══ Source information ══
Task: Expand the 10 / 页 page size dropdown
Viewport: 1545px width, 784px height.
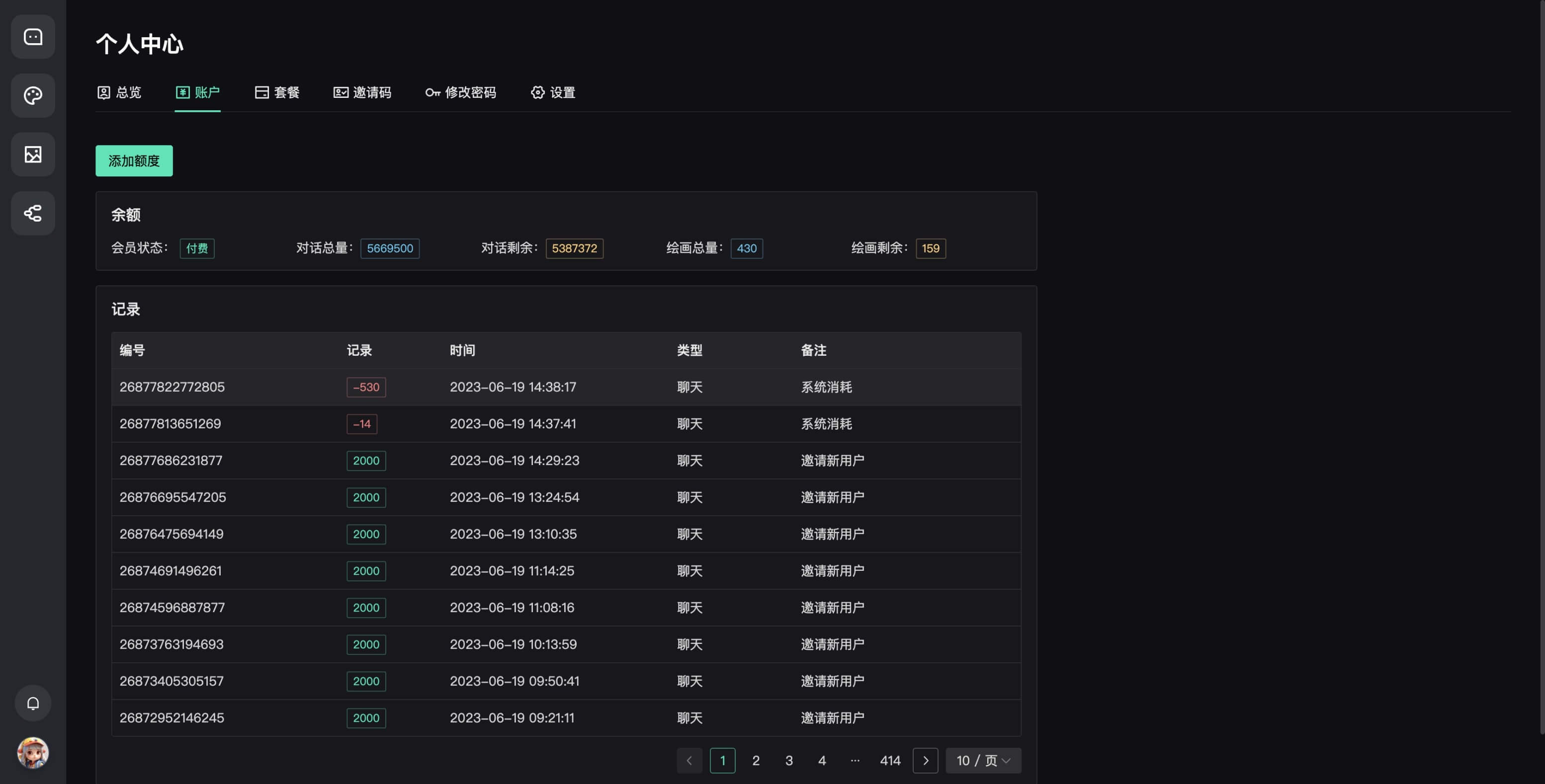Action: (x=983, y=761)
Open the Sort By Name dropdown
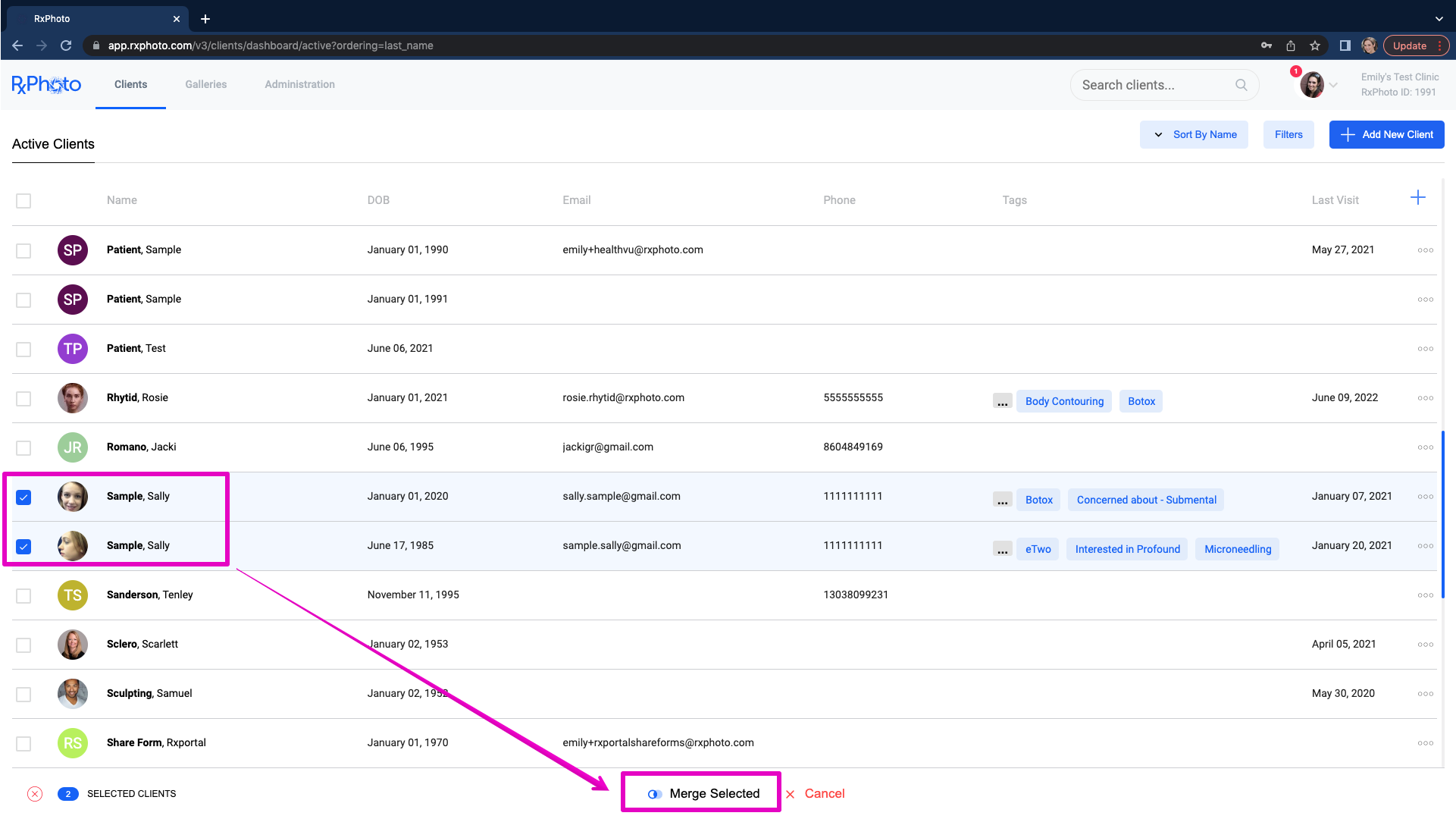Viewport: 1456px width, 819px height. 1194,134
═══
-- Problem --
Transcribe the records in full and exactly. Pictures stay out.

-- Problem solution --
Task: Expand the 10 / 页 page size dropdown
Viewport: 1545px width, 784px height.
Action: (x=983, y=761)
Open the Sort By Name dropdown
Viewport: 1456px width, 819px height. 1194,134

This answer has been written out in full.